- **Consigne 1**
Selon le récit de la visite à Tel Aviv, comment s'appellent les enfants de Hadas Kalderon libérés la semaine dernière ?
- **Consigne 2**
Reprenez le récit de la visite à Tel Aviv à partir de sa dernière phrase et poursuivez-le.

- **Document source**
* * *

À Tel Aviv, nous nous sommes rendus au GQ du Forum des familles d’otages. Nous y avons rencontré notamment Daniel Toledano, dont le frère Eliya est toujours retenu otage du Hamas, ainsi que Hadas Kalderon, dont les enfants Sahar et Erez ont été libérés la semaine dernière, tandis que leur père, Ofer, demeure otage. Ces rencontres sont bouleversantes et nous peinons à mesurer l’immensité de la douleur de ceux dont les proches sont retenus, sans nouvelle, depuis soixante jours, dans des conditions de détention effroyables. La libération des otages est et doit demeurer une priorité pour chacun. 

 

Je n’ai pas reconnu Tel Aviv, cette ville si vivante et foisonnante. Elle est marquée par la tristesse, les murs sont remplis des visages et des noms des otages. La solidarité qui entoure la douleur des familles endeuillées et familles d’otages est partout, comme pour remplir un vide qui a transpercé les cœurs.

* * *

- **Données fournies**
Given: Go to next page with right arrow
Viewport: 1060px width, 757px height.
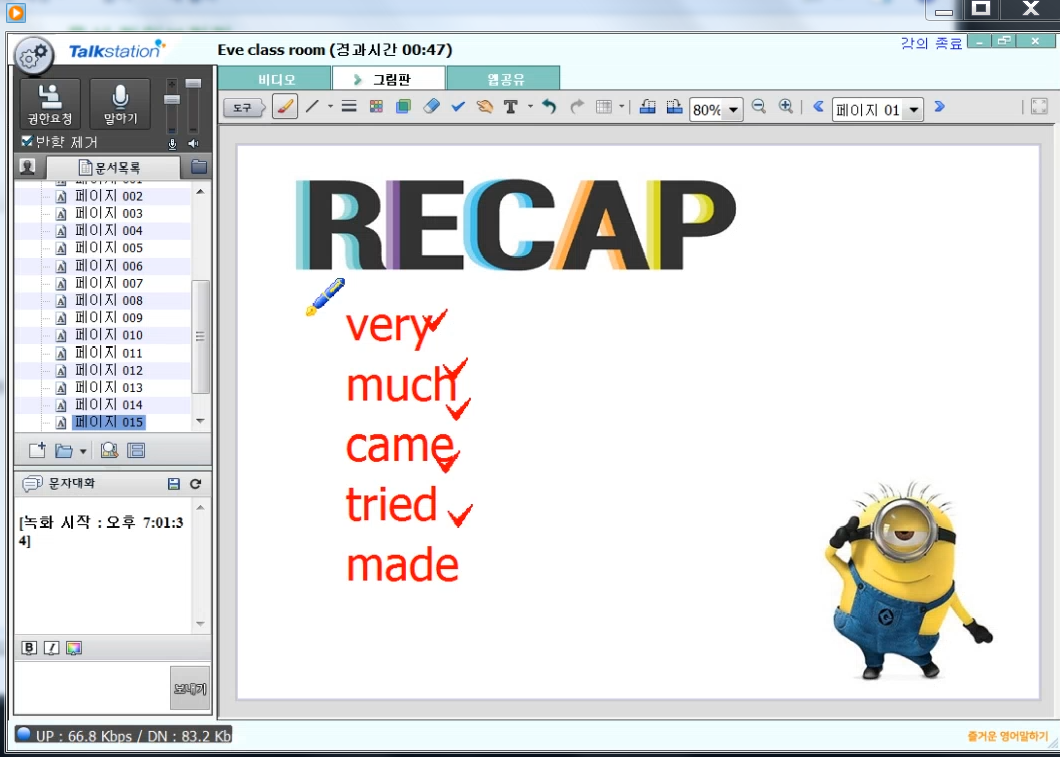Looking at the screenshot, I should tap(939, 107).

* * *

- **Réponse rédigée 1**
Sahar et Erez.

- **Réponse rédigée 2**
À Sdérot, dans cette ville fantôme, nous avons été les témoins des primo-intervenants, de ceux qui ont combattu et des habitants survivants. Les images de vidéo-surveillance montrent la violence extrême d’assassinats de familles. Les murs de Sdérot portent encore le stigmate des combats engagés par les terroristes du Hamas, qui ont pris d’assaut le commissariat, détruit depuis par l’armée israélienne, faute de pouvoir y déloger les terroristes et les snipers. Je n’oublierai pas le témoignage de Ronen, responsable de la sécurité de la ville qui a combattu courageusement et a reçu plusieurs balles dans le corps pour préserver les siens. « Témoigner est ma thérapie ». Une quarantaine d’habitants de Sdérot ont été assassinés et plusieurs dizaines ont été blessés le 7 octobre.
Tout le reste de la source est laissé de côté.